Michael Halpern, New York Tasarımcısı Londra'da Bir İşaret Yaratıyor

Kategori Tasarımcılar Halpern Londra Moda Haftası Michael Halpern | September 21, 2021 01:14

instagram viewer

Fotoğraf: Michael Halpern'in izniyle

Michael Halpern şu anda Londra'da çalışan en heyecan verici, dikkat çeken tasarımcılardan biridir. Ve bunu tam anlamıyla kastediyoruz: Gösterişli, yoğun bir şekilde süslenmiş, renkli mutlu parçaları göze çarpıyor ve bakışları tutuyor. Aynı zamanda gölet boyunca evler inşa eden ve Birleşik Krallık moda sahnesinde iz bırakan bir avuç Amerikalı tasarımcıdan biri. Yine de günün sonunda, Halpern bir New Yorklu, baştan sona: "Eminim sesimde duyabiliyorsundur" dedi bana Şubat ayında telefonda.

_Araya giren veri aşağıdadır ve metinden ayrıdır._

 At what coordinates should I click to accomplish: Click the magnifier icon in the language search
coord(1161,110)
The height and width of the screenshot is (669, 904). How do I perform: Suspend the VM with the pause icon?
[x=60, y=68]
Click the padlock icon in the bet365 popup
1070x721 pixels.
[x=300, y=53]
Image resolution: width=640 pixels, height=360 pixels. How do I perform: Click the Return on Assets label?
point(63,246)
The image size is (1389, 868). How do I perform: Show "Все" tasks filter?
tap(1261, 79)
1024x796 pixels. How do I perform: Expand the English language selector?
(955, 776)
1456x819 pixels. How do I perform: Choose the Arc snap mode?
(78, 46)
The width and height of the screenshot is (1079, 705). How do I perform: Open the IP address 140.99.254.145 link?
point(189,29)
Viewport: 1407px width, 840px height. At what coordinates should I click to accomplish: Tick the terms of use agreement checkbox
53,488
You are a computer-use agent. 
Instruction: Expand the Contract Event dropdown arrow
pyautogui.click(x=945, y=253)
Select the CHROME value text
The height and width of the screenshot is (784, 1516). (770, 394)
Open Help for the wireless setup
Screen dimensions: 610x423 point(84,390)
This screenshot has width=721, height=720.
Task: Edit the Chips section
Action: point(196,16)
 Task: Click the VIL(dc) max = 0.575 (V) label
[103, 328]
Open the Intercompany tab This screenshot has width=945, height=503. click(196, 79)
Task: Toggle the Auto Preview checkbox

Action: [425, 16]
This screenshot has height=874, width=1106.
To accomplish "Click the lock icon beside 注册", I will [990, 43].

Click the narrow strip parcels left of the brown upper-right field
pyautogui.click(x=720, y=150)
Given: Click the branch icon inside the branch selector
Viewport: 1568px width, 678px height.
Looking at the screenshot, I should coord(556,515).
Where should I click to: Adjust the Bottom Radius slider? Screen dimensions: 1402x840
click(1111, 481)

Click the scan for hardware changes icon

Halpern, annesinin yaşadığı New York City ile babasının bulunduğu New York eyaleti arasında büyüdü ve lisans yıllarını Manhattan'da geçirdi. Parsons. New York'ta çalıştıktan sonra 20'li yaşlarının ortalarına kadar Londra'ya taşınmadı. J. Mendel ve Oscar de la Renta'nın fotoğrafı., bir tasarımcı olarak gelişimini tamamlamadığına karar verdi. Bu ve her zaman Avrupa'da yaşamak istedi.

"Parsons'tayken yurtdışına Paris'e gittim ve bu inanılmazdı" diyor. "Avrupa'ya geri dönmek istediğimi her zaman biliyordum. MA yapmak istemenin bir kombinasyonuydu.

Merkez Saint Martins, [ki] pek çok inanılmaz insan yaptı - Christopher Kane, John Galliano, Roksanda Illincic, Alexander McQueen - ve o zamanlar başka bir ülkede yaşamanın gizemi ve farklı bir ülkede yaşamanın heyecanı kültür. Ruhumu beslemek için tüm bunlara gerçekten ihtiyacım vardı."

Londra Moda Haftası'nın Sonbahar 2016 sezonunda gösterilen Michael Halpern'in Central Saint Martins MA koleksiyonundan bir görünüm.

Fotoğraf: Imaxtree

Gerisi moda tarihidir: Halpern'in mezuniyet koleksiyonu cüsselivurmak ne zaman yürüdü Londra Moda Haftası 2016'da ve hatta ona bir iş teklifi aldım Donatella Versace üzerinde çalışmak Atelier Versace Milano'da haute couture koleksiyonları. Ertesi yıl, o kazandı Kadın Giyimde Gelişen İngiliz Yeteneğine Moda Ödülü; o 2020'de yeniden tanındı, gönüllü olarak KKD yapımında ve İlkbahar 2021 görünüm kitabı Birleşik Krallık'ın önde gelen çalışanlarını Covid-19 salgınının ortasında onurlandırmak.

Halpern Londra'ya ilk geldiğinde, tasarımları ondan görmeyi beklediğimizden çok farklı görünüyordu. Şimdi: Birincisi, Central Saint Martins'deki ilk projesi için özel olarak nasıl çalıştığını hatırlıyor. siyah. Geriye dönüp düşününce, bunun bir korku yerinden geldiğini söylüyor. “O an modada olması gereken kalıplara uymayan bir şekilde kendimi ifade etmekten korktum” diye açıklıyor. Ondan gerçekten kurtulmasına izin veren yüksek lisans programıydı - "çok özgürleştirici ve heyecan verici bir deneyimdi. kendi vicdanımdan ve deneyden çıkmak, renk ve doku ile oynamak ve bunu daha önce hiç yapmadığım bir şekilde doldurmak önce."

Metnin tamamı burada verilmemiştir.